Task.
Return only what lies between the first line of the entries and the line containing "каток (42, 1931)", both lines included.

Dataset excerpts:

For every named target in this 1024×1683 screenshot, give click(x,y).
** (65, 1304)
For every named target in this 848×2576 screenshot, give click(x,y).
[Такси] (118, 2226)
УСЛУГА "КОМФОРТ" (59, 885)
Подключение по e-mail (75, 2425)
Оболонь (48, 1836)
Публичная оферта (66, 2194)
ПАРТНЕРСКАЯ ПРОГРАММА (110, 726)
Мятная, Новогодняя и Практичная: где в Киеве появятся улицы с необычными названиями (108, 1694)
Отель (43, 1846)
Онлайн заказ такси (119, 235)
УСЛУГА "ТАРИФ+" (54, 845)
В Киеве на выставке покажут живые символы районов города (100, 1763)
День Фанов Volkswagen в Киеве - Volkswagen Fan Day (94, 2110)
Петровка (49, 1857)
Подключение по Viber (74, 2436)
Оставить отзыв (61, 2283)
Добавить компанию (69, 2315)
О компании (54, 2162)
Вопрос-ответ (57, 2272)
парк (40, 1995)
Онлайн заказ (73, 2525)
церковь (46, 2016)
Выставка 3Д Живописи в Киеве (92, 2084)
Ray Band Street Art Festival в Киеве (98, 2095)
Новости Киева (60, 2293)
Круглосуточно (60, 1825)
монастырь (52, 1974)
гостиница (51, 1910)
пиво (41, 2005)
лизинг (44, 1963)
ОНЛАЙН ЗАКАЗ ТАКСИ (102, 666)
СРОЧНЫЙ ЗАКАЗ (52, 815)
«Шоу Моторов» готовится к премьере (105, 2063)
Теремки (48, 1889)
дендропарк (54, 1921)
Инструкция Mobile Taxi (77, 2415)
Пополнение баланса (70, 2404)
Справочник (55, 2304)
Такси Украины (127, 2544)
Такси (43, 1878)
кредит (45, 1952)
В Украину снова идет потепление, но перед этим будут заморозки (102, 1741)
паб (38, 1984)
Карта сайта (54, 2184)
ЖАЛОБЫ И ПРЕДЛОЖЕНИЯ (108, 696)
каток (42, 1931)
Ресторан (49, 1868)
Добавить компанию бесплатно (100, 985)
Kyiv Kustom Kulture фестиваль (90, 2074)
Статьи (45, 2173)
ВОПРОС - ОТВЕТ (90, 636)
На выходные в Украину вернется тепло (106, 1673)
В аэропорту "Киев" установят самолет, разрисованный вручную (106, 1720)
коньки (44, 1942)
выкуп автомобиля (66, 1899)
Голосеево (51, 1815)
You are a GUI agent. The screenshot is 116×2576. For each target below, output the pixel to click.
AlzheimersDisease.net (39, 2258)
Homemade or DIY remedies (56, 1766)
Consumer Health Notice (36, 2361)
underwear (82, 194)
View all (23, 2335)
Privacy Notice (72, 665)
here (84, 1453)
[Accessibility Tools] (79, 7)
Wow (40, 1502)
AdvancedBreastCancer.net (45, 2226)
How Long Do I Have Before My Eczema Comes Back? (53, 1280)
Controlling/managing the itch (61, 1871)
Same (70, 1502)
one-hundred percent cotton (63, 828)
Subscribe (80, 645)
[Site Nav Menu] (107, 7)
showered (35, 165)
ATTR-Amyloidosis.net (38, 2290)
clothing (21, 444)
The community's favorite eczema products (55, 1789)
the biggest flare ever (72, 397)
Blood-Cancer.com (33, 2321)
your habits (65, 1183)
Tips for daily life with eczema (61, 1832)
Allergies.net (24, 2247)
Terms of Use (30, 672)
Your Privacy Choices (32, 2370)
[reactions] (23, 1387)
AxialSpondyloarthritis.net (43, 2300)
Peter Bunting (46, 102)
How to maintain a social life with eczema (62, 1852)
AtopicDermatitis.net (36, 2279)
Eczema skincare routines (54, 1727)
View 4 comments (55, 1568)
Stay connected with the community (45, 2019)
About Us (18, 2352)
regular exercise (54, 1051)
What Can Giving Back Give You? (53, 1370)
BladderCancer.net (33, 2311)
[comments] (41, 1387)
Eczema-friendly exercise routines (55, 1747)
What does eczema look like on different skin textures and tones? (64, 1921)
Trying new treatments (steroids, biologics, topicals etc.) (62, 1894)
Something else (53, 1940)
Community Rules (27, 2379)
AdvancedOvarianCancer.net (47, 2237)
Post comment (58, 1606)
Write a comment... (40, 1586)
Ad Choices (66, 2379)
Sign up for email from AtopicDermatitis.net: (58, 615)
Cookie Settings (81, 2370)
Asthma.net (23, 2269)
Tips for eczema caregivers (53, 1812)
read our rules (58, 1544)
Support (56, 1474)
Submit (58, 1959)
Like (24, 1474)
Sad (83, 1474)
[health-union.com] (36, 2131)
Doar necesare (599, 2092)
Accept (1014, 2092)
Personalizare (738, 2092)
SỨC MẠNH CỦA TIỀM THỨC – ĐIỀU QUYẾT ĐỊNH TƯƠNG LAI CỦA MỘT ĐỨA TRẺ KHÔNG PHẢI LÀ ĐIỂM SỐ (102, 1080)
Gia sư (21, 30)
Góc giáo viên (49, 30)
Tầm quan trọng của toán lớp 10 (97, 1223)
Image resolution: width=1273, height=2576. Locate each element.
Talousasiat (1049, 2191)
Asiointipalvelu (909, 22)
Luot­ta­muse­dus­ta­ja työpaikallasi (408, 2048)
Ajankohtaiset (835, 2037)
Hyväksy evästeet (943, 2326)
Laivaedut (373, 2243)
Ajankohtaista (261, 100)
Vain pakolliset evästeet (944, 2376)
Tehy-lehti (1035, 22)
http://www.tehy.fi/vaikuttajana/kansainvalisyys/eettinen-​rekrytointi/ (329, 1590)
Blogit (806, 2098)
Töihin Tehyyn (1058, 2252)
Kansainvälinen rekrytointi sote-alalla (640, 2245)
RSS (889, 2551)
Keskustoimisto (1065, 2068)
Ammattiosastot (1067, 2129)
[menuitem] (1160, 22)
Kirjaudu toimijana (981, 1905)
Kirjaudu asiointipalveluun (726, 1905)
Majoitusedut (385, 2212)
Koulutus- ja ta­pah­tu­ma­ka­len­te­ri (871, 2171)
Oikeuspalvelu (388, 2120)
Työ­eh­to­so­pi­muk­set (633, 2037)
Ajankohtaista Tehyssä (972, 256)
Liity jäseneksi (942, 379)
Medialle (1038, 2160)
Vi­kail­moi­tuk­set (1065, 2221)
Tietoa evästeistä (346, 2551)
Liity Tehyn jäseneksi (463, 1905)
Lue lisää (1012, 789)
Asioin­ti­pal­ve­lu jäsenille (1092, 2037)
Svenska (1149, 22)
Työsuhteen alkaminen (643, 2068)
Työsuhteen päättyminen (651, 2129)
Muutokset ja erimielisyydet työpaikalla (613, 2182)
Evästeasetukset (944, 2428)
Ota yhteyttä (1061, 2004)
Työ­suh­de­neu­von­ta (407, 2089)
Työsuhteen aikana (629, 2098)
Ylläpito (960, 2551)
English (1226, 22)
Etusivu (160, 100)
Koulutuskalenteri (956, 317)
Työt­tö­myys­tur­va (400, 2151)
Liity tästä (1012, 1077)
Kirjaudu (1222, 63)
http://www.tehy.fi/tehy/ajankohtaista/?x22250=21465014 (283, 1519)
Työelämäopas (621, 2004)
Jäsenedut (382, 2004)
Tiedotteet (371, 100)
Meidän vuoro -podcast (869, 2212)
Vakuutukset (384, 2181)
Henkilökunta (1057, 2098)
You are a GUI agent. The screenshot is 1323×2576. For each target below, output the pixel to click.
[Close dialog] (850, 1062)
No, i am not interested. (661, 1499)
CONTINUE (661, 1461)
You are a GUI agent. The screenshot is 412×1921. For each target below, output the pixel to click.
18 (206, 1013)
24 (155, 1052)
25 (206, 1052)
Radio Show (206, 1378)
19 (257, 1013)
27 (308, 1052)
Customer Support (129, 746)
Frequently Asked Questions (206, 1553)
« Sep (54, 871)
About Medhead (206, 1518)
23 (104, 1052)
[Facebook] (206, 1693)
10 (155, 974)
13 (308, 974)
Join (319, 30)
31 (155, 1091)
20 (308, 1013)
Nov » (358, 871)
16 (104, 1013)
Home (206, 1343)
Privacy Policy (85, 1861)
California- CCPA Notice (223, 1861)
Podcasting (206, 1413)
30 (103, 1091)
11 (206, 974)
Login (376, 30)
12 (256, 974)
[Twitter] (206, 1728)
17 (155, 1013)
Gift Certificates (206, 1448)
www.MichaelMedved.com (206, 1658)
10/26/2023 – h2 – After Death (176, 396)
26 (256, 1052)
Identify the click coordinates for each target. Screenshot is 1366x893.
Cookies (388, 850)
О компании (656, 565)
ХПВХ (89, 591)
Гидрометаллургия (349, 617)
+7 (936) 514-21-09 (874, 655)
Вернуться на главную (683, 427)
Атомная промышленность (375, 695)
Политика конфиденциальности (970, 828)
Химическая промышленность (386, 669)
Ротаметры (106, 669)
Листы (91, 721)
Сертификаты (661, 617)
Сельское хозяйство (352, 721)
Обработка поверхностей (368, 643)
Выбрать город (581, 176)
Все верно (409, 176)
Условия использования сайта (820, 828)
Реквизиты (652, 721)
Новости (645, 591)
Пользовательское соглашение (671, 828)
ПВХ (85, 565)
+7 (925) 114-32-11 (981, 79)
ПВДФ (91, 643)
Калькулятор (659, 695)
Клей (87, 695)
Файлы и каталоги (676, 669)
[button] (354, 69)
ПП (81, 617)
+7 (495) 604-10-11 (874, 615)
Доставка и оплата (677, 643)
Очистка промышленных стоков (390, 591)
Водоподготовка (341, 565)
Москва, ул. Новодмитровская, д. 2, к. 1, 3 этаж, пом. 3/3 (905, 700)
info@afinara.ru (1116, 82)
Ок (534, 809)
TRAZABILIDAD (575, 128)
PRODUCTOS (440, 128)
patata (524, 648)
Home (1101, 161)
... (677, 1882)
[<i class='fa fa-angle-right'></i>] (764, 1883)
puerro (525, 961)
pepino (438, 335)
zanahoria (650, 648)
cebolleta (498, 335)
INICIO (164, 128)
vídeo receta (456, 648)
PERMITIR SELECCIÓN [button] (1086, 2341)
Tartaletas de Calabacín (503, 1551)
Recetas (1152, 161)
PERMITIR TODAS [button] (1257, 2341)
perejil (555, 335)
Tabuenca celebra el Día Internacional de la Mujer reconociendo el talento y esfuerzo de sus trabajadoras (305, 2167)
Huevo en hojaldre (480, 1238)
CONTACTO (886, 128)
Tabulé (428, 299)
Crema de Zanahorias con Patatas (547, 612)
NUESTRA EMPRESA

Completed task.
For every named target in this 1024×1683 screenshot, give click(x,y).
** (65, 1304)
For every named target in this 848×2576 screenshot, give click(x,y).
[Такси] (118, 2226)
УСЛУГА "КОМФОРТ" (59, 885)
Подключение по e-mail (75, 2425)
Оболонь (48, 1836)
Публичная оферта (66, 2194)
ПАРТНЕРСКАЯ ПРОГРАММА (110, 726)
Мятная, Новогодняя и Практичная: где в Киеве появятся улицы с необычными названиями (108, 1694)
Отель (43, 1846)
Онлайн заказ такси (119, 235)
УСЛУГА "ТАРИФ+" (54, 845)
В Киеве на выставке покажут живые символы районов города (100, 1763)
День Фанов Volkswagen в Киеве - Volkswagen Fan Day (94, 2110)
Петровка (49, 1857)
Подключение по Viber (74, 2436)
Оставить отзыв (61, 2283)
Добавить компанию (69, 2315)
О компании (54, 2162)
Вопрос-ответ (57, 2272)
парк (40, 1995)
Онлайн заказ (73, 2525)
церковь (46, 2016)
Выставка 3Д Живописи в Киеве (92, 2084)
Ray Band Street Art Festival в Киеве (98, 2095)
Новости Киева (60, 2293)
Круглосуточно (60, 1825)
монастырь (52, 1974)
гостиница (51, 1910)
пиво (41, 2005)
лизинг (44, 1963)
ОНЛАЙН ЗАКАЗ ТАКСИ (102, 666)
СРОЧНЫЙ ЗАКАЗ (52, 815)
«Шоу Моторов» готовится к премьере (105, 2063)
Теремки (48, 1889)
дендропарк (54, 1921)
Инструкция Mobile Taxi (77, 2415)
Пополнение баланса (70, 2404)
Справочник (55, 2304)
Такси Украины (127, 2544)
Такси (43, 1878)
кредит (45, 1952)
В Украину снова идет потепление, но перед этим будут заморозки (102, 1741)
паб (38, 1984)
Карта сайта (54, 2184)
ЖАЛОБЫ И ПРЕДЛОЖЕНИЯ (108, 696)
каток (42, 1931)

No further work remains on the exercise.